(Description of the task): Pull out every line below that holds the word "Account".

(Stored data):
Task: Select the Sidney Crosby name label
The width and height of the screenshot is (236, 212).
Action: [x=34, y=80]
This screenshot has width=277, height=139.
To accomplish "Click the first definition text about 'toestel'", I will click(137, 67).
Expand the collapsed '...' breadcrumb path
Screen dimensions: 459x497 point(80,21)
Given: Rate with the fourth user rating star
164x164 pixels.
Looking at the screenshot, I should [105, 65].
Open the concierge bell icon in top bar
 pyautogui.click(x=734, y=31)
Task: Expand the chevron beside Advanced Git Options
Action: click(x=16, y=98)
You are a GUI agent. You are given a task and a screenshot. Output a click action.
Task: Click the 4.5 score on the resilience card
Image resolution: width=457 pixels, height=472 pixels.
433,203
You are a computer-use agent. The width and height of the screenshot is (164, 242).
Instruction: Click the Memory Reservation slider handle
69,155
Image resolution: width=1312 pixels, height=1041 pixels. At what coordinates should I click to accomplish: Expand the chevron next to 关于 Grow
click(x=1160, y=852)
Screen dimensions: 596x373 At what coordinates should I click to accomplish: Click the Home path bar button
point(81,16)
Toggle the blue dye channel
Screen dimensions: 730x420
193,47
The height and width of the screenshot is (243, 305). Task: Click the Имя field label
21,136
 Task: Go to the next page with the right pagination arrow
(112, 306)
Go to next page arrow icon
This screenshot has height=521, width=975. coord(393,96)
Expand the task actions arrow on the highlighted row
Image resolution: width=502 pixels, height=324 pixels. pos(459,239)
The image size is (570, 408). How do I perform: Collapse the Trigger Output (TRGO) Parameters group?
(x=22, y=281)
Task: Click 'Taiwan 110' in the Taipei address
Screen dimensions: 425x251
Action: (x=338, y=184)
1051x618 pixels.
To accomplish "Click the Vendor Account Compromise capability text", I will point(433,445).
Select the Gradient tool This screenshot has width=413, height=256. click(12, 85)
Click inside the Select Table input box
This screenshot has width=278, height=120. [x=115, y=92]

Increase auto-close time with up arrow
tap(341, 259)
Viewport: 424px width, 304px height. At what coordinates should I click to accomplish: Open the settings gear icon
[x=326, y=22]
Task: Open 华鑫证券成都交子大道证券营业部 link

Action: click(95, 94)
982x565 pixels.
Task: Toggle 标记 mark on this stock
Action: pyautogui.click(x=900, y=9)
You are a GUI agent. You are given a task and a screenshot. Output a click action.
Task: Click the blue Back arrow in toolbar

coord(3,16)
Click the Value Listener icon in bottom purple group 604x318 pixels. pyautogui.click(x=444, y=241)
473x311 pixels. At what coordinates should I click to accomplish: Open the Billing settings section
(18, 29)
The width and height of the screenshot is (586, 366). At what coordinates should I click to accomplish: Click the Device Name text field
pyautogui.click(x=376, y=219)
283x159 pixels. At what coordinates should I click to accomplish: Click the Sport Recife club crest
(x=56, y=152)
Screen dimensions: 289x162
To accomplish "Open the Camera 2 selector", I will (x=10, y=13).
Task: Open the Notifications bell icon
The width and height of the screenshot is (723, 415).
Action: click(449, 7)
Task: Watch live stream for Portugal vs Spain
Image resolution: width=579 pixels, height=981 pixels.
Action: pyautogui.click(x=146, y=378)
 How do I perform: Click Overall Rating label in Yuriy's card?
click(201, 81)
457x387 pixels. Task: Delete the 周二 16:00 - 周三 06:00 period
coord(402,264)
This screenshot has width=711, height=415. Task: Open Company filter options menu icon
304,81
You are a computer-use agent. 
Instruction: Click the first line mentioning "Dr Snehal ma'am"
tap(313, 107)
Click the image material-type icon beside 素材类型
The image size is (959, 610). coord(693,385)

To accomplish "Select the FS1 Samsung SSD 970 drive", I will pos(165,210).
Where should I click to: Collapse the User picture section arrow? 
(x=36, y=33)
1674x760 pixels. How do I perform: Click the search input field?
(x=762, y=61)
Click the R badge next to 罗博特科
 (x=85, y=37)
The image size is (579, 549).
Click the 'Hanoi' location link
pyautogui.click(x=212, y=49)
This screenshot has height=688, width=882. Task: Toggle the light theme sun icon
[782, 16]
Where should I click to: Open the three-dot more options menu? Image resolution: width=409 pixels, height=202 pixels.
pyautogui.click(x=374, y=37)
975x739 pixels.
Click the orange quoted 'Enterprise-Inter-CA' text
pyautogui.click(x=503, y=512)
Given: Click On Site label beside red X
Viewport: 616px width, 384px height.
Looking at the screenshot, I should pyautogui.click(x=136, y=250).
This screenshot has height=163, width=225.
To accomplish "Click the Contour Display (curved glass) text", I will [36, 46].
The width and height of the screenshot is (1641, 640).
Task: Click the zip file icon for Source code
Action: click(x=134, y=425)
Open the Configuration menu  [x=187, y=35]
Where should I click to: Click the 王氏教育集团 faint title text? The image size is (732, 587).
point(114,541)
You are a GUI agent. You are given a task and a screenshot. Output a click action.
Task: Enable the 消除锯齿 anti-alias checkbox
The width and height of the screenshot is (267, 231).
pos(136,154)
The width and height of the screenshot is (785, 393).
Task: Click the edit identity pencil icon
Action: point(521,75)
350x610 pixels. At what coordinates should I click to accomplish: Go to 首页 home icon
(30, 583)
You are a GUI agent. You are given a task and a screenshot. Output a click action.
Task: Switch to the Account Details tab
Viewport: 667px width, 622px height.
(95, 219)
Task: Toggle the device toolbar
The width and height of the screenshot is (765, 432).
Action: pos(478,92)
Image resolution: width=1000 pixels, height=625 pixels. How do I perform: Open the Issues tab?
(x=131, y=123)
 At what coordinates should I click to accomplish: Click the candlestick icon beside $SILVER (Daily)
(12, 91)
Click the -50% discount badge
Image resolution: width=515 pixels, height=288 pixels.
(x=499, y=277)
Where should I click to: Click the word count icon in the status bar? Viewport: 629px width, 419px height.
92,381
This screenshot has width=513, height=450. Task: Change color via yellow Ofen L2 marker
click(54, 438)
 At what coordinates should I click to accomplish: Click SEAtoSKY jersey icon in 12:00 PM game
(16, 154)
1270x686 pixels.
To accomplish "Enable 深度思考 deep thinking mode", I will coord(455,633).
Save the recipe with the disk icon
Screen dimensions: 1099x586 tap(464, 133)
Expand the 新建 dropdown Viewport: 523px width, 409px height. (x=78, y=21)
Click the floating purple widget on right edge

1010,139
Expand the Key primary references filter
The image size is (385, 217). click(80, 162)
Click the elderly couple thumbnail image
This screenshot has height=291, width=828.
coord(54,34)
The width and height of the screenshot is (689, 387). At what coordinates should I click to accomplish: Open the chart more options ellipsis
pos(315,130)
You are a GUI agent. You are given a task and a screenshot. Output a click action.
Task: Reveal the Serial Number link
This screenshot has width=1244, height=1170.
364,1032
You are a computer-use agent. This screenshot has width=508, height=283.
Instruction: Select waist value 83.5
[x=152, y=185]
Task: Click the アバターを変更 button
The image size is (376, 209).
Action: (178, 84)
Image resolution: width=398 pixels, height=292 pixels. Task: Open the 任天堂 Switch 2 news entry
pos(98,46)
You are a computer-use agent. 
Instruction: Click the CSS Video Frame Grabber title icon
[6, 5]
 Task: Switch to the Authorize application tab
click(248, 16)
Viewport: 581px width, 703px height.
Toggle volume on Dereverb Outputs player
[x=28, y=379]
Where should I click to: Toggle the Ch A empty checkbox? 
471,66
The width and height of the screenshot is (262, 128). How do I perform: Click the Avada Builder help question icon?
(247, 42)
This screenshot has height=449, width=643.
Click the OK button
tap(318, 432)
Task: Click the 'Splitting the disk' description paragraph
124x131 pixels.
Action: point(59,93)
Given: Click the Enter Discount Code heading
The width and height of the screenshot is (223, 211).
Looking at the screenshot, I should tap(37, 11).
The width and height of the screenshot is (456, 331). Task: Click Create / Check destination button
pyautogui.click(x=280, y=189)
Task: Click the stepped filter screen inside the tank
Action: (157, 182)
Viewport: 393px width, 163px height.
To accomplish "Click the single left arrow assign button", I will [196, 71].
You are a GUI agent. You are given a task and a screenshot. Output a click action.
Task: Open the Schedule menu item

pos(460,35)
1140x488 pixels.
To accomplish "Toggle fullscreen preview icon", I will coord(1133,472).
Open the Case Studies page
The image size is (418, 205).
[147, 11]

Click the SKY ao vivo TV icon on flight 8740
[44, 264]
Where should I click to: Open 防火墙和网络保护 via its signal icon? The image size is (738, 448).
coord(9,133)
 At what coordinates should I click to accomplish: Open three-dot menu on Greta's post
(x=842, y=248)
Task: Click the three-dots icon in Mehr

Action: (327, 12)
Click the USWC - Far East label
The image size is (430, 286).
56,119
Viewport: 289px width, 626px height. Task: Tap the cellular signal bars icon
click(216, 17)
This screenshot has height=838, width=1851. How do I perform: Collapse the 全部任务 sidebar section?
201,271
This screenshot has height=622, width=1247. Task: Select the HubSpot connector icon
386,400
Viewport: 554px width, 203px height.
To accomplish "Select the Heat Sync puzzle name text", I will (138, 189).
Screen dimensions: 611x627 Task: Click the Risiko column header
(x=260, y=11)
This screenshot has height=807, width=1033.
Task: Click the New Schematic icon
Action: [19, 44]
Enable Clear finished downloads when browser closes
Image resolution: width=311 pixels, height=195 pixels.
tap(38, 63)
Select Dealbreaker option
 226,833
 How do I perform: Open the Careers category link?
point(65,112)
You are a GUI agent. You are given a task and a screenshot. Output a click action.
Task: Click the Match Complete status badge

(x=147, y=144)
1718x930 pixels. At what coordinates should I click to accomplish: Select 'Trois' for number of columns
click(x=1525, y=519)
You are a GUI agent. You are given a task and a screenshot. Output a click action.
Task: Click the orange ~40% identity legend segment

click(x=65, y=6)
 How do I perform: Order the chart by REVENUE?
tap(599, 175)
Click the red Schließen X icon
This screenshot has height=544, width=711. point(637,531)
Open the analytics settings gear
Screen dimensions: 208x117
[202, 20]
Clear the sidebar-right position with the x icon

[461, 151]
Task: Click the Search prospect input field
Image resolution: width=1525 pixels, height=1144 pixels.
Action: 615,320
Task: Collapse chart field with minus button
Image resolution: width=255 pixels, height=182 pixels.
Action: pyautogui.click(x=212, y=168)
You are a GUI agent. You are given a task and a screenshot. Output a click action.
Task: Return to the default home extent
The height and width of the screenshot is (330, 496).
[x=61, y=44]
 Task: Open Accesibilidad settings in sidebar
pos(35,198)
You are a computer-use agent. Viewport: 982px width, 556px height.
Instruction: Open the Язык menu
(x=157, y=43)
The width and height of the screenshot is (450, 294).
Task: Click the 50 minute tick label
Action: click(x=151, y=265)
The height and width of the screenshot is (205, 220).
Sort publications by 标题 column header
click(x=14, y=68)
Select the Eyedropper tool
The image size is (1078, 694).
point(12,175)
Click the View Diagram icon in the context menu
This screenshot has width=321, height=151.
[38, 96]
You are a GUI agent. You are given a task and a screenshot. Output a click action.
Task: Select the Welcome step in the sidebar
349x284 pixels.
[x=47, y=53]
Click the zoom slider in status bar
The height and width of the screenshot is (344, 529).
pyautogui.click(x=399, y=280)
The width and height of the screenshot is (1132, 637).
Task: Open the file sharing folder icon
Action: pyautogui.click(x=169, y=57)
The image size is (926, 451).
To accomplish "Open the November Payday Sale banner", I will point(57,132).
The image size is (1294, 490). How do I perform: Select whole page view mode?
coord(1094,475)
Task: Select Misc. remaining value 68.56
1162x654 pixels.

(Output):
To accomplish "Click the Vendor Account Compromise capability text", I will point(433,445).
Task: Switch to the Account Details tab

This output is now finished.